How to say "No" without feeling guilty - By Vanessa Spick
How many times do you agree to do a job and then feel resentful that you have given up your time when you really did not want to do it? Saying yes can take the form of speaking actual words or remaining silent when asked and then it assumed that you have agreed.

Do not be fooled into thinking that you are respected for taking on all the jobs you are asked to do. The reverse could be true and people might think you are a door mat that can be walked all over as the mood takes them. Learn to stand up for yourself and your wants and needs too.

Ask yourself if you really need to do the task and/or is it your responsibility. All too often people do tasks that they are not even asked to do and the person who should do it would willing do the task if given the chance!

Keep control of the tasks. If you choice to help someone because you love them or you are compassionate that is fine, your control has not been invaded but do not do it out of duty. It will only lead to resentment.

Be aware of your inner feelings. Tasks should give you pleasure. Even tasks at work should be done because they help you achieve your goals. If a task fills you with resentment then give it back to the person who should be doing it. Be honest with people and tell them how you feel. You do not need to get angry about it. After all you are not shirking your work just asking others to do their work.
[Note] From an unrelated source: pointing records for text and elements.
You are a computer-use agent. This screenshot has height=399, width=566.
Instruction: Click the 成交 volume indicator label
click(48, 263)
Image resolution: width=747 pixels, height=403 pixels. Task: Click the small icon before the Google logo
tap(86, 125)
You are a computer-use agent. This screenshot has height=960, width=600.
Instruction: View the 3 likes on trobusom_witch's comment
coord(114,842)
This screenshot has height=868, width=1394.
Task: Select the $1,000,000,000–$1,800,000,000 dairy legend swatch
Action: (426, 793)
Telling someone you do not want to do something often requires courage. Just state that you are sorry you cannot do it but do not go into details or offer excuses. If agreeing to their request would interfere with your health, whether that is physical, mental or emotional, then feel free to giving a reason why you cannot do it. On no account feel guilty for saying no.

It may be necessary to do the job because it is your responsibility. If that is the case then find another way of doing it that does not cause you resentment and eat away at your energy levels.
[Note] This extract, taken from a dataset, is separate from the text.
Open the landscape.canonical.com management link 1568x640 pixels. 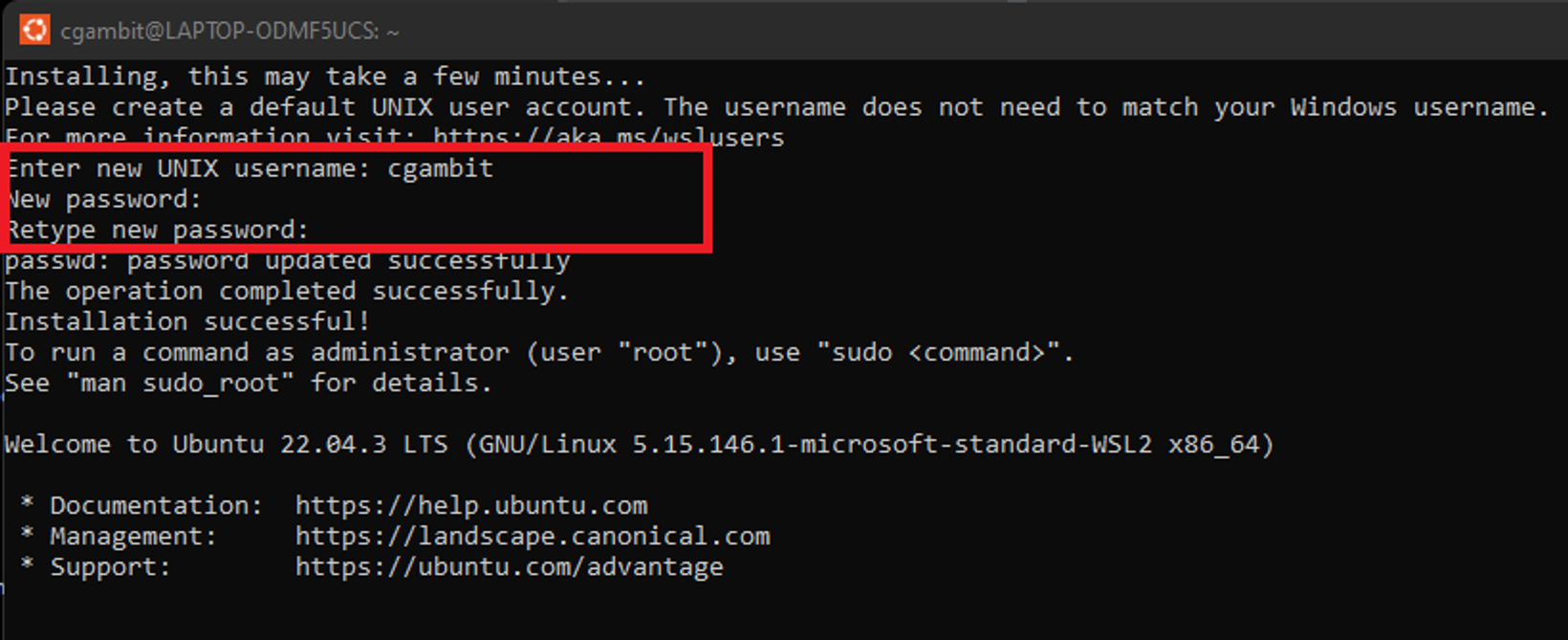pyautogui.click(x=532, y=536)
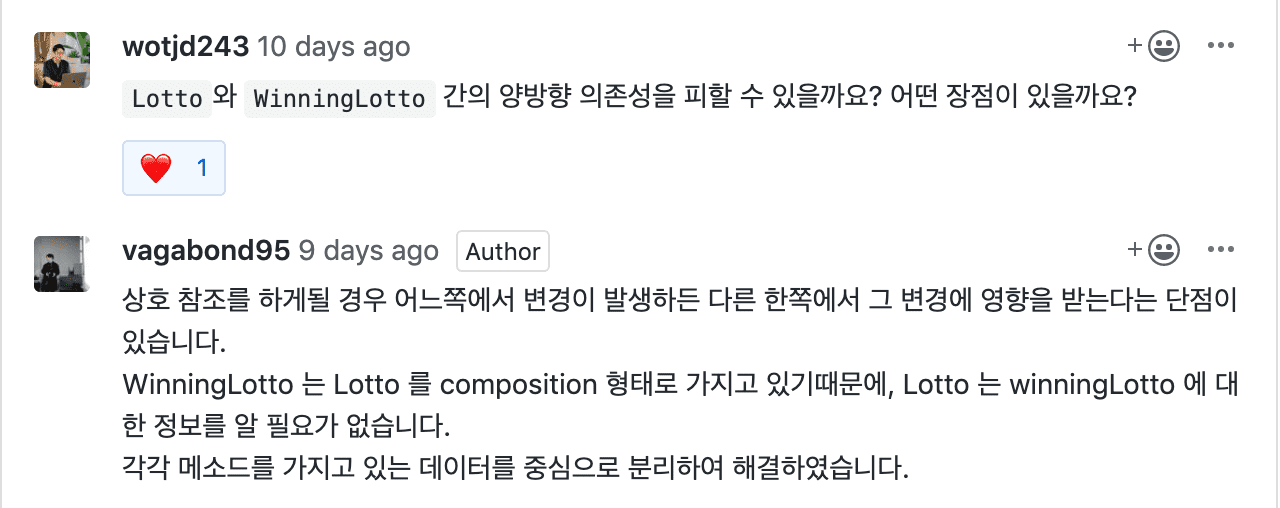Click the lowercase 'winningLotto' word in the reply
The image size is (1280, 508).
1089,384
There maybe occasions when you will have to compromise in order to satisfy both parties. Make sure it does just that. It is a win/win for both sides. If you do not get this you will still feel resentment not only about the job you have to do but also about the fact that you compromised yourself.

Once you have said no to the task let it go from your mind. Do not let it drain any energy from you. The person you have said no to will probably have not given it another thought and found other ways of getting the task done. So you too must forget about it and enjoy the time you have got from not doing the task.

You cannot spend all your life pleasing other people and not pleasing yourself. You have a right to do or have what you want too.